• **DATASET EXCERPTS**

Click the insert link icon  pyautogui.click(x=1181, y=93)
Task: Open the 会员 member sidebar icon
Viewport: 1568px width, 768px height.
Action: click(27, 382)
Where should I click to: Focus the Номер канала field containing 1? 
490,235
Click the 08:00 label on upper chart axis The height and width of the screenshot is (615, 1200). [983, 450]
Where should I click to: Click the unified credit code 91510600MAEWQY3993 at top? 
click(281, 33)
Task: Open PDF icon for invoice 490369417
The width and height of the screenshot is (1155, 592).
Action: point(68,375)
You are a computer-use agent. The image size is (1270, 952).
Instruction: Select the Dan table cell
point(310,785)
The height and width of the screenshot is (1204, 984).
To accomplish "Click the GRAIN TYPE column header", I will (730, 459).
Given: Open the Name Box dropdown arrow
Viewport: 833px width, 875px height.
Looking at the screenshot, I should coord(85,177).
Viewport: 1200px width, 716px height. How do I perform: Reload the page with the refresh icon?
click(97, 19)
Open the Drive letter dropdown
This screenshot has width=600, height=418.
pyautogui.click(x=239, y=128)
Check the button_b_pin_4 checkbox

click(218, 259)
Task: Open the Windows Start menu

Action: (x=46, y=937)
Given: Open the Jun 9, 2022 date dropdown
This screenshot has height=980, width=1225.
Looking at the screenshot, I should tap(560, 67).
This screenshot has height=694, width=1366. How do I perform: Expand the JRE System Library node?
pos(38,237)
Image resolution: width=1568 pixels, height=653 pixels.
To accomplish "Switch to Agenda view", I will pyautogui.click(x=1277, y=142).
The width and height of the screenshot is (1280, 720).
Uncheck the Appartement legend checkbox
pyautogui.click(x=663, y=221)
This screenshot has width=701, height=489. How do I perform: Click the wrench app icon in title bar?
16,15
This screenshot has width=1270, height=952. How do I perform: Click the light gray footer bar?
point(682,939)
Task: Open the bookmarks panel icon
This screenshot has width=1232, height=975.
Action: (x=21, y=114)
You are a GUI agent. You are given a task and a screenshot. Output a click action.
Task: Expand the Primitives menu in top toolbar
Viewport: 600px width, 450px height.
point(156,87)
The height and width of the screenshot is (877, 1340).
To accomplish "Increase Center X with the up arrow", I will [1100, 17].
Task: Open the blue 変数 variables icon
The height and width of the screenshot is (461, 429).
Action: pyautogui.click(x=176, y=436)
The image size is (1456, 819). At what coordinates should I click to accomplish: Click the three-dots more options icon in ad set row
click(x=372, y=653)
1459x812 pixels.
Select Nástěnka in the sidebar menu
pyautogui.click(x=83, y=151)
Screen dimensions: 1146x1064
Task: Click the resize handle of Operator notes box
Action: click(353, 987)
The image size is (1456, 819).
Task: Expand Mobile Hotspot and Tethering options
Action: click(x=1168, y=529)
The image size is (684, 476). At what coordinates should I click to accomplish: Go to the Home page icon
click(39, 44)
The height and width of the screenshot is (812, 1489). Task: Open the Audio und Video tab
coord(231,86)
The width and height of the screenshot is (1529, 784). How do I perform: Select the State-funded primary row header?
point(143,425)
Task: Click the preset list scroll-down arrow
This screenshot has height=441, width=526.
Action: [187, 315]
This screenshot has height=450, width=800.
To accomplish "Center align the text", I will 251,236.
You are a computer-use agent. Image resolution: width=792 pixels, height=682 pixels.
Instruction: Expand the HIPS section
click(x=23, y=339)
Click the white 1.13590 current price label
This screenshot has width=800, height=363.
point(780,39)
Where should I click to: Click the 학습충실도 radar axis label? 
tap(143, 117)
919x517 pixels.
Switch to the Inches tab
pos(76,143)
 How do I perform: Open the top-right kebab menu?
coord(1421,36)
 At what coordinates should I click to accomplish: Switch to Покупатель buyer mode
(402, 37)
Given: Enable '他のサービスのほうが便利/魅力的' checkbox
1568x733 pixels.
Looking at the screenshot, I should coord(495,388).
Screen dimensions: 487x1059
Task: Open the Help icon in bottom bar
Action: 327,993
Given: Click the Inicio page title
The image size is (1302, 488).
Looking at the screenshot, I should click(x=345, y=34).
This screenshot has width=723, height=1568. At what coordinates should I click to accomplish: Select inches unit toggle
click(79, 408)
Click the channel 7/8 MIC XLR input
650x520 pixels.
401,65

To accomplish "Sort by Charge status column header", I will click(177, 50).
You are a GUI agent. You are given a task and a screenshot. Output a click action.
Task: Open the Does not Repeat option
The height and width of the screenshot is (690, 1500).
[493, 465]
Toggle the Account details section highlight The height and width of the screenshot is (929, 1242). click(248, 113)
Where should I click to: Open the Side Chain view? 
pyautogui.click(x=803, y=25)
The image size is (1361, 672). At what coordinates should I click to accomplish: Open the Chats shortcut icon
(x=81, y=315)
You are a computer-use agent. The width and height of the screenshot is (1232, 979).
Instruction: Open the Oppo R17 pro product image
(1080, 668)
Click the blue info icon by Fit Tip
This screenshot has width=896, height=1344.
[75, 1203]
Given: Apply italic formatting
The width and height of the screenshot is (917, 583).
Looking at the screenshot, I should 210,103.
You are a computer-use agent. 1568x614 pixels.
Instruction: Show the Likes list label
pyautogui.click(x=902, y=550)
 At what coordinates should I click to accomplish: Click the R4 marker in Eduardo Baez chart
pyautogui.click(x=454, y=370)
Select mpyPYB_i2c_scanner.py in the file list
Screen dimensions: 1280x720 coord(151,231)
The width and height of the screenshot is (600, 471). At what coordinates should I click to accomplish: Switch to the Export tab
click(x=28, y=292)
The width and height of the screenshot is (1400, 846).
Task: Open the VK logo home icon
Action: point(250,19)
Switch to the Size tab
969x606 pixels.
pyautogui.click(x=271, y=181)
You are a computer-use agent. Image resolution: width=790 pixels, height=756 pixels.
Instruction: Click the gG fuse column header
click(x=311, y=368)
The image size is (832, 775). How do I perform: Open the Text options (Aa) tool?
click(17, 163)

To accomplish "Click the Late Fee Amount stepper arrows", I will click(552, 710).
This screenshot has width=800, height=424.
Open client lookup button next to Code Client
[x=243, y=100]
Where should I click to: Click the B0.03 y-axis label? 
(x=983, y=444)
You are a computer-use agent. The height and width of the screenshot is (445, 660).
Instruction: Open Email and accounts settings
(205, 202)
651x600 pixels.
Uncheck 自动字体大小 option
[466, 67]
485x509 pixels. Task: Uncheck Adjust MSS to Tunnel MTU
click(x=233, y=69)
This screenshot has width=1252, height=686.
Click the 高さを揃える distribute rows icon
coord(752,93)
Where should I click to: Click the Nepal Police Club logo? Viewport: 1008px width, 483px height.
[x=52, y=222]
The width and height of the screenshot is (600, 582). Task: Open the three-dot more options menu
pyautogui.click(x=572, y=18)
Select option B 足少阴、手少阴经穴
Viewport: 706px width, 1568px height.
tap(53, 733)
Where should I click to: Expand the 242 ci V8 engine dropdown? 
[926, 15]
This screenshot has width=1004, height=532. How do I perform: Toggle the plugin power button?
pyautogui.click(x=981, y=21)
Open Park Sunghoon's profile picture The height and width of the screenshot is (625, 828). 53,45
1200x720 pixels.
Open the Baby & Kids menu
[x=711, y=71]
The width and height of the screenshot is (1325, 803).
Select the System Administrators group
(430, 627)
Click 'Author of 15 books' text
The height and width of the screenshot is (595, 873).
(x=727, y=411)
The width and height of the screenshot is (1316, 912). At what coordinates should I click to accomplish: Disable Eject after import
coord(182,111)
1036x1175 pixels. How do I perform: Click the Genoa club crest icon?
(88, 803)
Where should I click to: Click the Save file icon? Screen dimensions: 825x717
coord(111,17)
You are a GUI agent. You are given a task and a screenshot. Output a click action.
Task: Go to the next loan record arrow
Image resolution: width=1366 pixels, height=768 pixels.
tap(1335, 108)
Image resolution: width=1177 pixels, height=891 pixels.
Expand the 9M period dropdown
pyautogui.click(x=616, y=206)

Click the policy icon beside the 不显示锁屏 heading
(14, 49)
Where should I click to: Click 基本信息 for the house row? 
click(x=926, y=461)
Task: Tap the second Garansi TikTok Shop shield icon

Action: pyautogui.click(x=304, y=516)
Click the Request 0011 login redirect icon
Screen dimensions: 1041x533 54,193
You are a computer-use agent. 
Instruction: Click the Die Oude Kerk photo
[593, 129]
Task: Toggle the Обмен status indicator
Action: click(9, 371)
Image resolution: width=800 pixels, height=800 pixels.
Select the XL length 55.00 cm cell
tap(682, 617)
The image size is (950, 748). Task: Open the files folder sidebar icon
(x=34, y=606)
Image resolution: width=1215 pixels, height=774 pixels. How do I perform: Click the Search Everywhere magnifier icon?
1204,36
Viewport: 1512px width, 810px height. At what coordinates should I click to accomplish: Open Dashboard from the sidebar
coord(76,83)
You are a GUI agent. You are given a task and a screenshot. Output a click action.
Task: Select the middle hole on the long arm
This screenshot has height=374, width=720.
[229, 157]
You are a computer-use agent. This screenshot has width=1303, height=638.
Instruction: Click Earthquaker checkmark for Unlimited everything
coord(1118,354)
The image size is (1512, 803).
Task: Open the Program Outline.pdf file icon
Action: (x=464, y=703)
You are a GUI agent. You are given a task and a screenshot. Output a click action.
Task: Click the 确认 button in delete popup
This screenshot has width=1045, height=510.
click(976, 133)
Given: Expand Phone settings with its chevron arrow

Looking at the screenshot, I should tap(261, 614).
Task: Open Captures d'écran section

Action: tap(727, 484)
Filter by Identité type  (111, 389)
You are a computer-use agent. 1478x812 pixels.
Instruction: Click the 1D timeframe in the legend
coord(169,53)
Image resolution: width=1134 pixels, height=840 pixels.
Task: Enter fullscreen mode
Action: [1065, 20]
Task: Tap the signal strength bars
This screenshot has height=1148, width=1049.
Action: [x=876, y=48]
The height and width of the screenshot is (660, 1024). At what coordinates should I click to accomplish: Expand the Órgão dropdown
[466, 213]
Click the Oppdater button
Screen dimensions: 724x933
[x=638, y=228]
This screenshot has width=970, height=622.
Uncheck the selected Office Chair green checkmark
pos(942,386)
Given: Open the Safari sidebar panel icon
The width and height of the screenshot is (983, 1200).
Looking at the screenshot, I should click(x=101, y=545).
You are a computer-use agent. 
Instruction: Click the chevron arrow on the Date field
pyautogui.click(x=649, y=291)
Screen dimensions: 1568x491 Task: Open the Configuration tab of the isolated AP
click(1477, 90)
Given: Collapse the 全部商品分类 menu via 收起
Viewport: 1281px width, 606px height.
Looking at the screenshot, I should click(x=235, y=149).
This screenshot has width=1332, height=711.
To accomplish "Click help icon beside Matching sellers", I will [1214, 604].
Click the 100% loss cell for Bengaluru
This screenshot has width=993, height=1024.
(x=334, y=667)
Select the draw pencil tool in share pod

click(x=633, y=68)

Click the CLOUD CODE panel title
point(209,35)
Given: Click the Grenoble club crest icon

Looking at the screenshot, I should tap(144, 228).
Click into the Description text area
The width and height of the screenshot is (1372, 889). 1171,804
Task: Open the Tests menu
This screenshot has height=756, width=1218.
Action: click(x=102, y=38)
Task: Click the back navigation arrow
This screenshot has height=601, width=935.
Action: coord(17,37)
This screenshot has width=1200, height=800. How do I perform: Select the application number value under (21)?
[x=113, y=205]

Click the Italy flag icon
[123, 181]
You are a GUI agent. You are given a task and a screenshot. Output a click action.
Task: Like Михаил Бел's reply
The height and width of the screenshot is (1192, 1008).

• **EXERCISE REQUIREMENTS**
Give again exactly, and only, the lines above starting at the one with "Task: Open Captures d'écran section" and ending at the one with "You are a computer-use agent. 1478x812".

• **SOLUTION FOR THIS EXERCISE**
Task: Open Captures d'écran section

Action: tap(727, 484)
Filter by Identité type  (111, 389)
You are a computer-use agent. 1478x812 pixels.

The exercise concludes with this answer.